The analysts added: “While the key deterrent to signing a deal with Ocado may have been cost (especially if third parties believe they can substantially replicate Ocado's technology), the driving force now may be speed to market. “
At the start of this month, Ocado shares jumped after the group finally unveiled a long awaited international deal for its online shopping platform, although there was some disappointment at the lack of detail about its new partner.
The FTSE 250 firm only said it had signed an agreement with a “regional European retailer to use Ocado Smart Platform (OSP).”
But Ocado’s CEO, Tim Steiner, also said then that: “Our discussions with other retailers across the globe are ongoing and we continue to expect to sign multiple deals in the medium term."
In the UK, Ocado is partnered with food retailers William Morrison Supermarkets PLC (LON:MRW) and upmarket chain Waitrose, part of the employee-owned John Lewis Partnership.

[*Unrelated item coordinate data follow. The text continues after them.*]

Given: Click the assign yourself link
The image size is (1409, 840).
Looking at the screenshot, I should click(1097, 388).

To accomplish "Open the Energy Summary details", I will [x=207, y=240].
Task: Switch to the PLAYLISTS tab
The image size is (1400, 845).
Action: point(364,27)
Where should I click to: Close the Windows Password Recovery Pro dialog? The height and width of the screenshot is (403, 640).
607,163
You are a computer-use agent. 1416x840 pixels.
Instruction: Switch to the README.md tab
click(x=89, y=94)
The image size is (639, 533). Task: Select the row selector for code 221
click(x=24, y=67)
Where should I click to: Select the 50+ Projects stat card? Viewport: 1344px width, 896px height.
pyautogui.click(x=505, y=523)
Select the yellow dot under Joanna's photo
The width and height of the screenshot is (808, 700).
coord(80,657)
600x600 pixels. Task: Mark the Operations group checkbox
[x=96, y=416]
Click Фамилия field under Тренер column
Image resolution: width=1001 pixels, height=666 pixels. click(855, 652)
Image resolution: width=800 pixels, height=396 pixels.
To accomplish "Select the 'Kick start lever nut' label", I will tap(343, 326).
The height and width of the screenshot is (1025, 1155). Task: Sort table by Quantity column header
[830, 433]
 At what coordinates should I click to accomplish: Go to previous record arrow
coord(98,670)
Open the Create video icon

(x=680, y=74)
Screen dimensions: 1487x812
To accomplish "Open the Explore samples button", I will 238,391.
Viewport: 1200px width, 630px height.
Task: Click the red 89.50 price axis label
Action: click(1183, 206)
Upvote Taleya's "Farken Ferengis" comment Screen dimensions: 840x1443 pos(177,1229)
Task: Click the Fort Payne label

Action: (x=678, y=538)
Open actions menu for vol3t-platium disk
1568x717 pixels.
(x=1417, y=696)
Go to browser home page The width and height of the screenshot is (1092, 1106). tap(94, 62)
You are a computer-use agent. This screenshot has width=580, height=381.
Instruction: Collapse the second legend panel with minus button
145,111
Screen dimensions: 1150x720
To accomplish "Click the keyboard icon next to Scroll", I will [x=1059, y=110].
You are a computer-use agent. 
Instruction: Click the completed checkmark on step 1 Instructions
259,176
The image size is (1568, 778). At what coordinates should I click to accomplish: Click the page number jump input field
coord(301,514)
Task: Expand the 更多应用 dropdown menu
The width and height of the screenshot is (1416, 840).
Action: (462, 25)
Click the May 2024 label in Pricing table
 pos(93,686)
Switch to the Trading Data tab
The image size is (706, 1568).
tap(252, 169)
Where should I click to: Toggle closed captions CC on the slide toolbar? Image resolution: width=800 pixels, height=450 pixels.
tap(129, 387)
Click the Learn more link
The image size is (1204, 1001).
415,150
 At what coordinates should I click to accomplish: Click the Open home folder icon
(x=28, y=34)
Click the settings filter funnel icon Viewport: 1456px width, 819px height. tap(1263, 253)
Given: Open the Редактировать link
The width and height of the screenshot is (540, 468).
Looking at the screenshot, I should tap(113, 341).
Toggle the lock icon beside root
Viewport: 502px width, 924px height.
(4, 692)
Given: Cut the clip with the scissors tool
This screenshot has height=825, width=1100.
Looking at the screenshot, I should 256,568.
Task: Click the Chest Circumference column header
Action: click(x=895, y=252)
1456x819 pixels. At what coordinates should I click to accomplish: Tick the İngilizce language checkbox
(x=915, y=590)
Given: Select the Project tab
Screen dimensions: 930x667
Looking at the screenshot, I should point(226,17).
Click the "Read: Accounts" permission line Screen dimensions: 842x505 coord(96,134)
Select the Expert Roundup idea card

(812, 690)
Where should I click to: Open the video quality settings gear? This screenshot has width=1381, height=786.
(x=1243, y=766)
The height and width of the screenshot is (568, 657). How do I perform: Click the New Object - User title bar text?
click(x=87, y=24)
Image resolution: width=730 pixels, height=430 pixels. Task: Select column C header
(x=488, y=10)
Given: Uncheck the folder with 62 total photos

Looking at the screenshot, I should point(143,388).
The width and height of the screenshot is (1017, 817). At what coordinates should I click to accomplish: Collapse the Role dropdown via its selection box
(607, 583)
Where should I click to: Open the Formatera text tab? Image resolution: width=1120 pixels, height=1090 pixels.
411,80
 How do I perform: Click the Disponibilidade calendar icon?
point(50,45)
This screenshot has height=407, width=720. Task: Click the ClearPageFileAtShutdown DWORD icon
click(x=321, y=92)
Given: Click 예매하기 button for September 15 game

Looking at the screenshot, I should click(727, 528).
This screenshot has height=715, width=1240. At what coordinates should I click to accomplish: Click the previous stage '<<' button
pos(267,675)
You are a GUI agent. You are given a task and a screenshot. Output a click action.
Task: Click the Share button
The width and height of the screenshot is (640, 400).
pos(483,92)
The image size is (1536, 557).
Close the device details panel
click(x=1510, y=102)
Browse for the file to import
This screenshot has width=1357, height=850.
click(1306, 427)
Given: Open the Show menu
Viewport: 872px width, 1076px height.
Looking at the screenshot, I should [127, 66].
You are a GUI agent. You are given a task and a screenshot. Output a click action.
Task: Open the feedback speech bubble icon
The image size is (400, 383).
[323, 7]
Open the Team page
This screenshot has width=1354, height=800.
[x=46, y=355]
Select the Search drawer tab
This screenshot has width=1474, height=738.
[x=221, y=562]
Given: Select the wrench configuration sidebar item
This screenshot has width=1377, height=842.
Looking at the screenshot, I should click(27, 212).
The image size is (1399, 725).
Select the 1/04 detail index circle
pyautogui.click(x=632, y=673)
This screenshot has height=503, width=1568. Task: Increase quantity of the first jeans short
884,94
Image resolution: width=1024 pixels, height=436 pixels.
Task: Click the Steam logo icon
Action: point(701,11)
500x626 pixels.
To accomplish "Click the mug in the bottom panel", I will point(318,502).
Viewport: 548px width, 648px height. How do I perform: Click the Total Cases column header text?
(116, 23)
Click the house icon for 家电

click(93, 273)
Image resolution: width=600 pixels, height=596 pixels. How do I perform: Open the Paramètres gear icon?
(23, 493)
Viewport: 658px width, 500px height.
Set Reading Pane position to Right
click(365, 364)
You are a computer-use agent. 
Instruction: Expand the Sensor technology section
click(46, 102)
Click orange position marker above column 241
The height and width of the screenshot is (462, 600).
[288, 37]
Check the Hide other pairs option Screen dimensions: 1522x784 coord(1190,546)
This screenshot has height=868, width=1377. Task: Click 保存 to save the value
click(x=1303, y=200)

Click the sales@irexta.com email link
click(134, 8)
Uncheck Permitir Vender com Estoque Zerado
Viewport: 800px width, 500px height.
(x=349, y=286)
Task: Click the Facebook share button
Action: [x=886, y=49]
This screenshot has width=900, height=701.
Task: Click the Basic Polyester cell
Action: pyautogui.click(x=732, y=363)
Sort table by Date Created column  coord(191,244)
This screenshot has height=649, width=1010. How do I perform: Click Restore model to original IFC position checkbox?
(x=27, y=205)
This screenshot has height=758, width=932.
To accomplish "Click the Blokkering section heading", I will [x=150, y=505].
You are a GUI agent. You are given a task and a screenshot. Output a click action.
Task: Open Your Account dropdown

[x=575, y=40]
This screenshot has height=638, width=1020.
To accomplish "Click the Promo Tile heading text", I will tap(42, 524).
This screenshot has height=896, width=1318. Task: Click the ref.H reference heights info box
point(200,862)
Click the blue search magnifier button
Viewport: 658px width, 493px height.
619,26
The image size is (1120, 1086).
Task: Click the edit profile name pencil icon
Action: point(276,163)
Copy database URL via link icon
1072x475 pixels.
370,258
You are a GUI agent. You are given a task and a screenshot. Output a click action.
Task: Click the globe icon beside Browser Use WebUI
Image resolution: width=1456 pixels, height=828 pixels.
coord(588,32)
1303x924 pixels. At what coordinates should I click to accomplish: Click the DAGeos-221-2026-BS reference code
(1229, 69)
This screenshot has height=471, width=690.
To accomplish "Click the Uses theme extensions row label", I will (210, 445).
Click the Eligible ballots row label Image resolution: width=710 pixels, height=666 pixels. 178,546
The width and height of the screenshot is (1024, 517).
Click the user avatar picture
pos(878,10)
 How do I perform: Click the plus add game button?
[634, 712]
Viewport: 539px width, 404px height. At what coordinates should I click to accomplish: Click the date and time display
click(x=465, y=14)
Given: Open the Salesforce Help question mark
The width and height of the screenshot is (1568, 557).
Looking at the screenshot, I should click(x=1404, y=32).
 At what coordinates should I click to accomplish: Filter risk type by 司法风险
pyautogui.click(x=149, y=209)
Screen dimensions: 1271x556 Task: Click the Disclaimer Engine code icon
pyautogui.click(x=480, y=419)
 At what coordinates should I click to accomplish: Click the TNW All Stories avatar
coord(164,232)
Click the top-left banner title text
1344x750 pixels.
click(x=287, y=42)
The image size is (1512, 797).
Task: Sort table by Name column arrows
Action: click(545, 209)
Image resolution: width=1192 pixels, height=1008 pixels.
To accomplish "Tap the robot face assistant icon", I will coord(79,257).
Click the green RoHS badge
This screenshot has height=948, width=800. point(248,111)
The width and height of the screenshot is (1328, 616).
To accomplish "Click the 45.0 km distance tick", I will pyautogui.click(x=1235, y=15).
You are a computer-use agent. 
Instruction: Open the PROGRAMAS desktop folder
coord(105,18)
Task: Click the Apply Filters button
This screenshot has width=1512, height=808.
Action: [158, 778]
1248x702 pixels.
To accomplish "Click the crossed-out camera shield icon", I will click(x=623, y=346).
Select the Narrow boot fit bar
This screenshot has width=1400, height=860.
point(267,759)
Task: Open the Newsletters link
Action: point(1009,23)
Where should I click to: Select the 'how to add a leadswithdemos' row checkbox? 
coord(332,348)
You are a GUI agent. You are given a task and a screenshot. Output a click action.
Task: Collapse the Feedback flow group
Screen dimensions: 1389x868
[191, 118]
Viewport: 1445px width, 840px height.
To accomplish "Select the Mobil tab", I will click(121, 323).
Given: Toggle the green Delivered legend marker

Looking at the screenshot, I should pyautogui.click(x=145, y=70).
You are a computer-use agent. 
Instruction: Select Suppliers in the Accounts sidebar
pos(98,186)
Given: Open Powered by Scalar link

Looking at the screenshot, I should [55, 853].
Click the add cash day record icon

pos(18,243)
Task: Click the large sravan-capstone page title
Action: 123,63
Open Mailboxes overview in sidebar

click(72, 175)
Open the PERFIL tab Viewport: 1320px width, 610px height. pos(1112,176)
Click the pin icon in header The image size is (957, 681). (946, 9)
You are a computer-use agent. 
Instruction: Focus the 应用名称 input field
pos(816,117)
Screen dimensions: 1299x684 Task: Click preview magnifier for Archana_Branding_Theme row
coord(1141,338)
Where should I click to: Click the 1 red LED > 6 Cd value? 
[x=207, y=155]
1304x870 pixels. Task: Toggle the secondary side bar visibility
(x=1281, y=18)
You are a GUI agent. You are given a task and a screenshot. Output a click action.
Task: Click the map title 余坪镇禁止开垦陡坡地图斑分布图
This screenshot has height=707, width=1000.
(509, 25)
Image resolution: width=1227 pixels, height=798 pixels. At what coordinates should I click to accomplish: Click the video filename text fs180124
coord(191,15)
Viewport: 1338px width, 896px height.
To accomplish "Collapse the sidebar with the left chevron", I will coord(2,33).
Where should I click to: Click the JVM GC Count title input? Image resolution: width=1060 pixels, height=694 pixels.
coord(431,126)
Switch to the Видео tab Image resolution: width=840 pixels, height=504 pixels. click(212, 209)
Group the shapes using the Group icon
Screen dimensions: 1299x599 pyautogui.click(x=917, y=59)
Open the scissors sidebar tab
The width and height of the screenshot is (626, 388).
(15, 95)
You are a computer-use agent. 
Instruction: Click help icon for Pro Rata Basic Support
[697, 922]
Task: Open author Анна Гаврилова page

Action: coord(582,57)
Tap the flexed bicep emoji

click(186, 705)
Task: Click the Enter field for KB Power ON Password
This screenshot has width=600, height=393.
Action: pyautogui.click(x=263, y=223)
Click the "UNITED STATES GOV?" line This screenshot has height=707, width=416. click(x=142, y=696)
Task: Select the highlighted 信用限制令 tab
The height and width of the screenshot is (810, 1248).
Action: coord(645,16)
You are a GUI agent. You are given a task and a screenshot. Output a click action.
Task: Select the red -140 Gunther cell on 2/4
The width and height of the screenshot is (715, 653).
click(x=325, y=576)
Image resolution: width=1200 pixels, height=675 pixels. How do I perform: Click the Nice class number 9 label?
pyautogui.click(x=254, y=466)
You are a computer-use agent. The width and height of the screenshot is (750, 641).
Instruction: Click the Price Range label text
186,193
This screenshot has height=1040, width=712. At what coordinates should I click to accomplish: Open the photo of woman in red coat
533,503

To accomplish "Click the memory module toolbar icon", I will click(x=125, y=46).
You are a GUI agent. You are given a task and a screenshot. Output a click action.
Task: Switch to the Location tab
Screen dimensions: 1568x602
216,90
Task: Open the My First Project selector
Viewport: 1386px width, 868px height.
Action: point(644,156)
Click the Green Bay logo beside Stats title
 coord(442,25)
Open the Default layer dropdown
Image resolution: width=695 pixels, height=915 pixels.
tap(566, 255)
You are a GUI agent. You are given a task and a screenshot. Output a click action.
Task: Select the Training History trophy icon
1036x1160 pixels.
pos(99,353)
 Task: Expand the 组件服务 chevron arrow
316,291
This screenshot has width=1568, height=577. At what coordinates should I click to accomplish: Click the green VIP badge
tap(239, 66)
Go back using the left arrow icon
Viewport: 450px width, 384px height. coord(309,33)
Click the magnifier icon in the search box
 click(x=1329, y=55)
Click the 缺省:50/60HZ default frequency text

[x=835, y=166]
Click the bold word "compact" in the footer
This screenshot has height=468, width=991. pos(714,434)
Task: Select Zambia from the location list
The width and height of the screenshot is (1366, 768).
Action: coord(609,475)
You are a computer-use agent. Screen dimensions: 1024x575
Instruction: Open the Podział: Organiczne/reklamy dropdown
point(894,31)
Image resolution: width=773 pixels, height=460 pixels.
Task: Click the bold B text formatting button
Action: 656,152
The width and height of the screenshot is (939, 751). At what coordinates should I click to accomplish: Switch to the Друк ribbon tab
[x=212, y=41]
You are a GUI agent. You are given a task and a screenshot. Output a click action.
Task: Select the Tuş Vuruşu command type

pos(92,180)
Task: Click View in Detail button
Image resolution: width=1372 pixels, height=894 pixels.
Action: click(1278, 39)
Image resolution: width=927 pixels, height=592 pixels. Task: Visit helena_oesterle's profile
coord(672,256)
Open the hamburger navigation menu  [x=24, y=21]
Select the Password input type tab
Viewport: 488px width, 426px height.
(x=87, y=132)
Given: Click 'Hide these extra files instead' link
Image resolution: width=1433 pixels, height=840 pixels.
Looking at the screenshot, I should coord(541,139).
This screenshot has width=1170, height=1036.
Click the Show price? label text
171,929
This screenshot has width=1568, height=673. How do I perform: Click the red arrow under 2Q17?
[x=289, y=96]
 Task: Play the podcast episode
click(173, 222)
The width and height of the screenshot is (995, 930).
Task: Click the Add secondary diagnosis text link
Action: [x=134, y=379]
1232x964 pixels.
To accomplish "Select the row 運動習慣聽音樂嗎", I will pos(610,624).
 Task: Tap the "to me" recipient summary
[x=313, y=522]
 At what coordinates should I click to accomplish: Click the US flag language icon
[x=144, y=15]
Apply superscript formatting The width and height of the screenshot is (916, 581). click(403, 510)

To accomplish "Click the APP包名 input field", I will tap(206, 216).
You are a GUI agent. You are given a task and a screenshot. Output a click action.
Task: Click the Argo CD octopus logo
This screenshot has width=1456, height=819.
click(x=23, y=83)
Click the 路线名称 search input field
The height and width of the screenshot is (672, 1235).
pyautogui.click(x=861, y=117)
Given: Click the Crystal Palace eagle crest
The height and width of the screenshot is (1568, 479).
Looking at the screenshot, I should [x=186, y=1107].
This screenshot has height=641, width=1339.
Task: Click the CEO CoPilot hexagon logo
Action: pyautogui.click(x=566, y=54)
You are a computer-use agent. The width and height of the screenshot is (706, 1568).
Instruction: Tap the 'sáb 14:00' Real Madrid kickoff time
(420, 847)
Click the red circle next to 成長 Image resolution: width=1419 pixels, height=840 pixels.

Neil Wilson, senior market analyst at ETX Capital, said: “ Amazon’s snaffling of Whole Foods increases chances of Ocado being bought. But also perhaps a lot more importantly it makes it imperative for food retailers to get online sorted quickly and that might help Ocado to sign some more of those international deals it’s been promising.”
But net impact “difficult to assess” says Morgan Stanley
However, analysts at US investment bank Morgan Stanley said they think Friday's news has “both positive and negative implications for Ocado, the net impact of which is difficult to assess at this stage.”
In their note asking ‘What Amazon/Whole Foods implies for European grocers’, Morgan Stanley’s analysts said that, on the negative side, there “is the obvious impact of a direct competitor making further inroads in the grocery category (Amazon launched Fresh in the UK in June 2016), empowering further its supply chain in the UK and acquiring a well-liked and high-end brand (a segment of the market on which Ocado over-indexes).”
“However’, they added, “to put things in perspective, we note that Whole Foods only operates 9 stores in the UK (a market entered a decade ago) and that typically cross-border supply chain synergies are somewhat limited in food retail.”
The analysts said: “Bears might also argue that Amazon's move into bricks & mortar shows you cannot succeed as an online-only grocery retailer. Although we certainly agree it is difficult, we wouldn't minimise Ocado's success of starting from scratch to growing to what is today a Top 3 position in the UK online grocery segment.”
The Morgan Stanley analysts added that, on the positive side, increasing evidence of “Amazon's clear ambition in the grocery category could prove to be a 'wake-up' call for all these retailers in developed markets with no (or very early stage) online grocery operations.”
They said: “With Amazon becoming a more immediate & medium-term threat, we believe this should translate into renewed interest for what Ocado can offer to third party grocers abroad.”
And, the analysts concluded that “Ocado's recently announced partnership with a regional European grocer certainly validates there is appetite for this type of offer.”
Activist investor urging Ocado technology rebranding
Aside from the Amazon/Whole Foods implications, traders also noted weekend press reports saying activist investor, Crystal Amber has urged the online grocer to rebrand in the City as a technology business.
The Sunday Telegraph reported that Richard Bernstein, the boss of Crystal Amber - which unveiled a 0.5% shareholding in Ocado at the start of June - is to meet Duncan Tatton-Brown, Ocado’s chief financial officer during the last week of June, to put his viewpoint on the group’s strategy.
The newspaper said the veteran activist investor thinks Ocado should focus more on technology analysts and “people who want to invest in technology” so that its business is better understood in the City.